What is being asked: The lines from the start of the data through the line containing "[Ir a ABC TV] (705, 160)" are to be reproduced exactly, both ends included.

─── Material provided ───

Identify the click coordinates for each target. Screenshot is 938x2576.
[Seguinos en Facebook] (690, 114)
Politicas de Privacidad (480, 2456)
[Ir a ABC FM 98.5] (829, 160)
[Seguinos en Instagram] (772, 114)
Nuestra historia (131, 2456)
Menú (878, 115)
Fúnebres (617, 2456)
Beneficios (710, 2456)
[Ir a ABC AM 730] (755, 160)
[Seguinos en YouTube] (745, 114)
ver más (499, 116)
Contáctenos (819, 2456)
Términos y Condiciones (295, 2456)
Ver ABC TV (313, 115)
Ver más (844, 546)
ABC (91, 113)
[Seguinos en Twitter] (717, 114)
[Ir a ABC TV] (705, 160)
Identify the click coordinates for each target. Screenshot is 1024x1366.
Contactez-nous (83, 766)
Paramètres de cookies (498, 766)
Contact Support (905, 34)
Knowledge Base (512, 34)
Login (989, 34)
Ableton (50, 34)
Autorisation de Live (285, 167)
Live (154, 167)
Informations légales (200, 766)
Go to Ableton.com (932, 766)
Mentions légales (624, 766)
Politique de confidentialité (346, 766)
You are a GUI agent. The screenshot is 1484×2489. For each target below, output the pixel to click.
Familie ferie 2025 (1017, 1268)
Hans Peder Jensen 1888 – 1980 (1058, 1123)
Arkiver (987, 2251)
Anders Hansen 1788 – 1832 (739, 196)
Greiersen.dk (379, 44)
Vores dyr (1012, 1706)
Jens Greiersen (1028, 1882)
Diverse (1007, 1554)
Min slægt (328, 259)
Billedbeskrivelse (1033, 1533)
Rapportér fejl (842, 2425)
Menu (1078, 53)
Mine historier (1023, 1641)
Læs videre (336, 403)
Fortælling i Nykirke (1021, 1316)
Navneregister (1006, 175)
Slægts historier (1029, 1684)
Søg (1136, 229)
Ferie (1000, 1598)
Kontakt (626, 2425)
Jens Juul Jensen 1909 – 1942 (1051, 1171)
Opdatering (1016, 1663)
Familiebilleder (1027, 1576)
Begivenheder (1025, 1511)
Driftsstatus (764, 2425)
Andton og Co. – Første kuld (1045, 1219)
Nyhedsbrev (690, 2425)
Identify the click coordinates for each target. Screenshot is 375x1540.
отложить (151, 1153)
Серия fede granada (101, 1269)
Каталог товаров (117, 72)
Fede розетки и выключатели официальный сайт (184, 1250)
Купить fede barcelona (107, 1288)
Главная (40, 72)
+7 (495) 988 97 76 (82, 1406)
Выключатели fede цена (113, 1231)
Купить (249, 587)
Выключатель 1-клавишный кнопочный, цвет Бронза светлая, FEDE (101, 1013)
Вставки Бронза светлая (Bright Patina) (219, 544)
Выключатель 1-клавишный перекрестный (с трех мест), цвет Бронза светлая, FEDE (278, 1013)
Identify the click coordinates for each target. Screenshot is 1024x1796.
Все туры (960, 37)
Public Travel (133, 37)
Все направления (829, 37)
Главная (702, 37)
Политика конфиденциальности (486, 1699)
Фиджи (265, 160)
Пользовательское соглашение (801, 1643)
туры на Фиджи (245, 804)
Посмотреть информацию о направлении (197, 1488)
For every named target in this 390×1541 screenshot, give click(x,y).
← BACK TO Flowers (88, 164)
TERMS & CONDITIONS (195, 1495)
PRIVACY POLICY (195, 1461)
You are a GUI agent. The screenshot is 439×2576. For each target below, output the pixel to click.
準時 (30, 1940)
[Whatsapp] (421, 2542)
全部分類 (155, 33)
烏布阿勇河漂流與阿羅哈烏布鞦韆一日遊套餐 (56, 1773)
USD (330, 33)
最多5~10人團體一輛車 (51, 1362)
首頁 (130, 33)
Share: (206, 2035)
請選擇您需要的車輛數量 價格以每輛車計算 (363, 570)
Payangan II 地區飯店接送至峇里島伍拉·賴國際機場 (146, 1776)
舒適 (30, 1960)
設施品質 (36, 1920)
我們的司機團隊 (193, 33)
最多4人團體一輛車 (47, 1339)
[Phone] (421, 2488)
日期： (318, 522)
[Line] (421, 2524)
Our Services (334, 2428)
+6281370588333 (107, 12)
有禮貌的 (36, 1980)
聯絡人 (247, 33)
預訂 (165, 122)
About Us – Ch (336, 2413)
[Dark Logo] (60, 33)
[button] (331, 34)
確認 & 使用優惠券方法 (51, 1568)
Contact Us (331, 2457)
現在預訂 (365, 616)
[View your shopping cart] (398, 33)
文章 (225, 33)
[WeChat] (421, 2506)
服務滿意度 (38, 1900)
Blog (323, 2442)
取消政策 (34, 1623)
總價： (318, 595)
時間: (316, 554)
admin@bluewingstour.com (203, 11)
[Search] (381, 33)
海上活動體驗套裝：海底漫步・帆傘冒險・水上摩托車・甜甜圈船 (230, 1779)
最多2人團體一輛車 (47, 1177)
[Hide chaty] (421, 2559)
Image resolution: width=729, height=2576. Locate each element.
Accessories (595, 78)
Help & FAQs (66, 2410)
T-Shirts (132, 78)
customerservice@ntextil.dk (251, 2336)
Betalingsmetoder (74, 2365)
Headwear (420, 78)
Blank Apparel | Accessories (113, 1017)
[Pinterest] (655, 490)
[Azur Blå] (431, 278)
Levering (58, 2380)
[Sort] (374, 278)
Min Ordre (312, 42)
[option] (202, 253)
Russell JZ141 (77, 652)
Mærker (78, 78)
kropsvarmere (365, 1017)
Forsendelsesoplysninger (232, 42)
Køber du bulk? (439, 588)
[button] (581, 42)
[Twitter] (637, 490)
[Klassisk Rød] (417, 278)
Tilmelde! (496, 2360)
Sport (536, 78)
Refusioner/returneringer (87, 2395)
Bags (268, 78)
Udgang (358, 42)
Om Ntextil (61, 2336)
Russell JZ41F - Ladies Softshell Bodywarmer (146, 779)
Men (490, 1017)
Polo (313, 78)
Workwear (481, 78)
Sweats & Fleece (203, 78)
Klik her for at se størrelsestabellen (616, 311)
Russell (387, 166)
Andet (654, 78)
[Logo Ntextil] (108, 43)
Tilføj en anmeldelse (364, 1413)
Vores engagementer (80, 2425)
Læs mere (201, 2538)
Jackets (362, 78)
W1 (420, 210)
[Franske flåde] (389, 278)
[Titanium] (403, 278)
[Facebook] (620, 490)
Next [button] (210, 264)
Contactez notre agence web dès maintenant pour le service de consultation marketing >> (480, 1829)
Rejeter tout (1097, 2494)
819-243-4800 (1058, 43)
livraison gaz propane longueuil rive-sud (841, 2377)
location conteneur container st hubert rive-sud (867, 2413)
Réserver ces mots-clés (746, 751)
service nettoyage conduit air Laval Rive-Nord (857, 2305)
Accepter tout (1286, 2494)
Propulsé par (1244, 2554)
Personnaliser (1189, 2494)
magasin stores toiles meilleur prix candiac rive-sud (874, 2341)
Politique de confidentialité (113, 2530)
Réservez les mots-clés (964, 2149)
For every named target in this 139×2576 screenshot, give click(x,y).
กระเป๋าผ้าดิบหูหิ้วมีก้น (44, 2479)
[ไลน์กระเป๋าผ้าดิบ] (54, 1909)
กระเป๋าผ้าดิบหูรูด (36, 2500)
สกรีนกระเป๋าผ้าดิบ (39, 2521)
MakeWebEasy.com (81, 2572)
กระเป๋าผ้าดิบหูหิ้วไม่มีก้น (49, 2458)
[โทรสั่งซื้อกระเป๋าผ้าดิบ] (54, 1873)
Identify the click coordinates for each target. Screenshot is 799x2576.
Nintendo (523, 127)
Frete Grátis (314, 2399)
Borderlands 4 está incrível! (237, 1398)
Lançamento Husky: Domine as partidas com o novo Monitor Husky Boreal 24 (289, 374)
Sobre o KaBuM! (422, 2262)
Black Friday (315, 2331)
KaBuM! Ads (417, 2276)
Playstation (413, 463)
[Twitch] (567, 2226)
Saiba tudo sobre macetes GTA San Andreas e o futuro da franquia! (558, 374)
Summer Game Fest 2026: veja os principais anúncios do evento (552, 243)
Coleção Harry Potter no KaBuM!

───

Response to the task:
Identify the click coordinates for each target. Screenshot is 938x2576.
[Seguinos en Facebook] (690, 114)
Politicas de Privacidad (480, 2456)
[Ir a ABC FM 98.5] (829, 160)
[Seguinos en Instagram] (772, 114)
Nuestra historia (131, 2456)
Menú (878, 115)
Fúnebres (617, 2456)
Beneficios (710, 2456)
[Ir a ABC AM 730] (755, 160)
[Seguinos en YouTube] (745, 114)
ver más (499, 116)
Contáctenos (819, 2456)
Términos y Condiciones (295, 2456)
Ver ABC TV (313, 115)
Ver más (844, 546)
ABC (91, 113)
[Seguinos en Twitter] (717, 114)
[Ir a ABC TV] (705, 160)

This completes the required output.